Yeni bir araştırma bu konuda yaşanan tartışmaları bir kez daha alevlendirdi.
Kanada’daki Quebec Üniversitesi tarafından yapılan yeni bir araştırmaya göre, dünyanın en popüler içeceğinin iklim üzerindeki etkisine dair yeni elde edildi. Kapsüllerin geleneksel kahve makinesi kullanarak kahve hazırlamak kadar masum olabileceği belirtiliyor.
Dünya genelinde günde iki milyar fincan kahve tüketildiği tahmin ediliyor.
Kahvenin hazırlama yöntemleri çok çeşitli. Bunlardan biri de kahve kapsülleri. Yaklaşık kırk yıl önce icat edilmelerinden bu yana popülerliklerini arttıran kahve kapsülleri bugün dünyada en sık kullanılan yöntemlerden biri haline geldi. Kahve kapsüllerinin piyasa değeri 2021’den 2022’ye kadar %24 artarak dünya çapında 12,33 milyar $ değerine ulaştı.
Popüler olmalarına rağmen kapsüller, kafein alışkanlıklarının çevre üzerindeki etkisinin bilincinde olan kahve tiryakilerini uzun süredir ikiye bölmüş durumda.
Küçük plastik ya da alüminyum kapsüller, enerji yoğun üretimleri ve “gereksiz israfa” yol açmaları nedeniyle eleştiriliyor. Hatta Almanya’nın Hamburg kenti 2016 yılında devlet binalarında kullanımını yasaklayacak kadar ileri gitti. Ancak araştırmacılar, kapsüllerin diğer kahve yapma yöntemlerinden daha çok savurgan olmayabileceğini gösteriyor.
Kahvenin iklim üzerindeki etkileri
Yıllar boyunca kahve tüketimi üzerine yapılan araştırmalarda bilim insanları, 280 mililitre kahve hazırlamak için kullanılan her bir yöntemin ürettiği toplam Sera Gazı (GHG) emisyonlarını ölçtüler. Analizlerinde, kahve çekirdeklerinin üretiminden (ki bu en çok sera gazı salan kısımdır), fincan bittikten sonra çöpe giden atık miktarına kadar tüm süreç göz önünde bulunduruldu.
Sonuçlar kahvenin nasıl hazırlandığına bağlı olarak farklılık gösterdi. Örneğin, araştırmacılar ihtiyaç duyulandan daha fazla kahve kullanıldığında ortaya çıkan emisyonları da incelediler. Ayrıca Kanada’nın ikinci en yüksek sera gazı salınımına sahip eyaleti Alberta ile en düşük salınıma sahip Quebec arasındaki salınım farkını da analiz ettiler. Sonuçlar şaşırtıcıydı. Her seferinde geleneksel filtrelenmiş kahvenin en fazla karbondioksit miktarını ürettiği ortaya çıktı. Bunun nedeni, bir fincan kahve yapmak için gereken kahve tozu miktarının daha yüksek olması ve suyu ısıtmak ve kahveyi sıcak tutmak için gereken enerjiydi.

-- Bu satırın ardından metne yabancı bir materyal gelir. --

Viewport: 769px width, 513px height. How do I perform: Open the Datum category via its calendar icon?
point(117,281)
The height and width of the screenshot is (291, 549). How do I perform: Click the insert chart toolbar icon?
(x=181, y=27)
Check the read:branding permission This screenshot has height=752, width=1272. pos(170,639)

Ortalama olarak, ikinci en fazla emisyon üreten yöntem, yine tek bir fincan yapmak için gereken kahve miktarı nedeniyle, French press kullanılarak demlenen kahve olduğu ortaya çıktı.
Kahve kapsülleri listede üçüncü sırada yer aldı. Çünkü kapsüllerdeki kahve miktarı kontrol ediliyor ve bu da aşırı tüketimi engelliyor. Her kapsül 11 ila 13 gram arasında kahve tasarrufu sağlıyor.

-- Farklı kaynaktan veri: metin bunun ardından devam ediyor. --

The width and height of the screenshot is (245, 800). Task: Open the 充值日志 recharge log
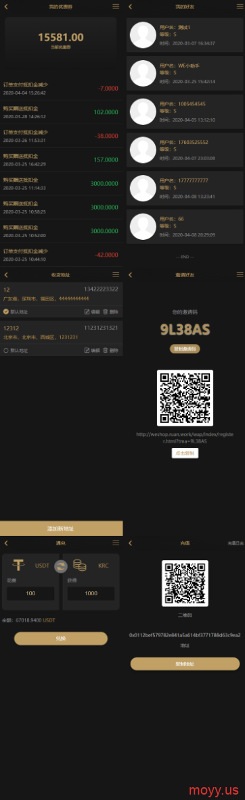236,543
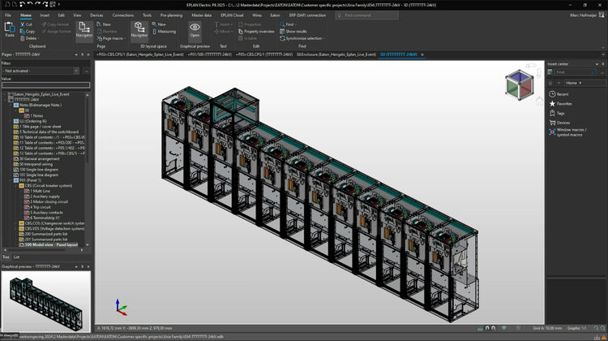Select the 3 Motor closing circuit page
The image size is (608, 341).
tap(50, 201)
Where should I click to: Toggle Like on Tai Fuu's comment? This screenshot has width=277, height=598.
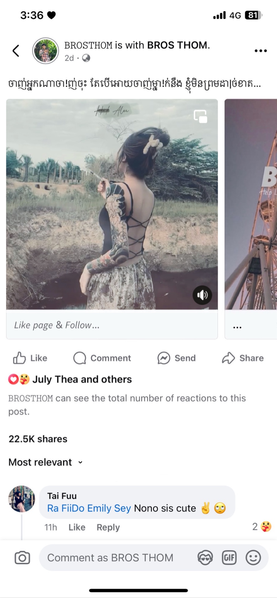click(77, 527)
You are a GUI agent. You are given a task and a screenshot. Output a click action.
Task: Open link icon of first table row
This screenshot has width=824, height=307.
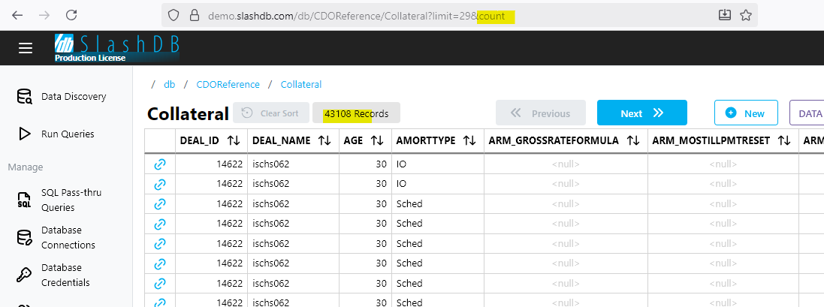pos(159,164)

Araştırmaya göre hazır kahve, daha az kahve kullanıldığı ve su ısıtıcıları geleneksel kahve makinesinden daha az enerji harcadığı için demleme yapmanın en çevre dostu yolu ortaya çıktı.
Çevreye en az etkiyle nasıl kahve içilir?

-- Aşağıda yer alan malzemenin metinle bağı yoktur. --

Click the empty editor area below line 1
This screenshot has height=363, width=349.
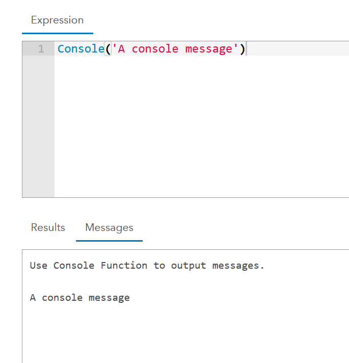coord(199,127)
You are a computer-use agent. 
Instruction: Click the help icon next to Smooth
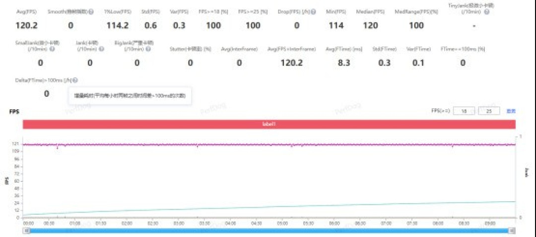(91, 12)
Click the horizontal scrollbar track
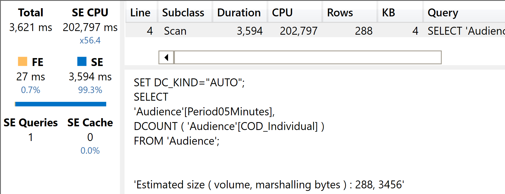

Görünürde, kahve içenlerin kontrol edemediği bir şey, kahve üretimi sırasında üretilen emisyondur. Yani kahvenin tarım aşaması en kirletici süreçtir. Kahve hangi yöntemle hazırlanırsa hazırlansın, kahve yetiştirmek için yoğun sulama, gübreleme ve böcek ilacı kullanımı gerektiğinden, çekirdeklerin hasadı ve üretimi emisyonların %40 ila %80’ini oluşturuyor. Bu nedenle, kapsüllerin daha fazla fiziksel atığa neden olduğu algısına rağmen, kahve kapsülleri tek bir fincan yapmak için ihtiyaç duyulandan daha fazla kahve kullanmak kadar zararlı değil. Bu durum elbette kapsüllerin mucizevi bir çözüm olduğu anlamına gelmiyor. Ancak araştırma sonuçları, önyargılarımızın bizi nasıl yönlendirdiğini de gösteriyor.
Kapsül kullanmak sorunu çözmüyor aksine kapsül yönteminin kolaylığı insanları daha çok kahve içmeye zorluyor. Çevreye duyarlıysak seçim yapmak zorundayız.
Ya kahveyi daha az içeceğiz ya da çevre etkilerinin sonuçlarına katlanacağız.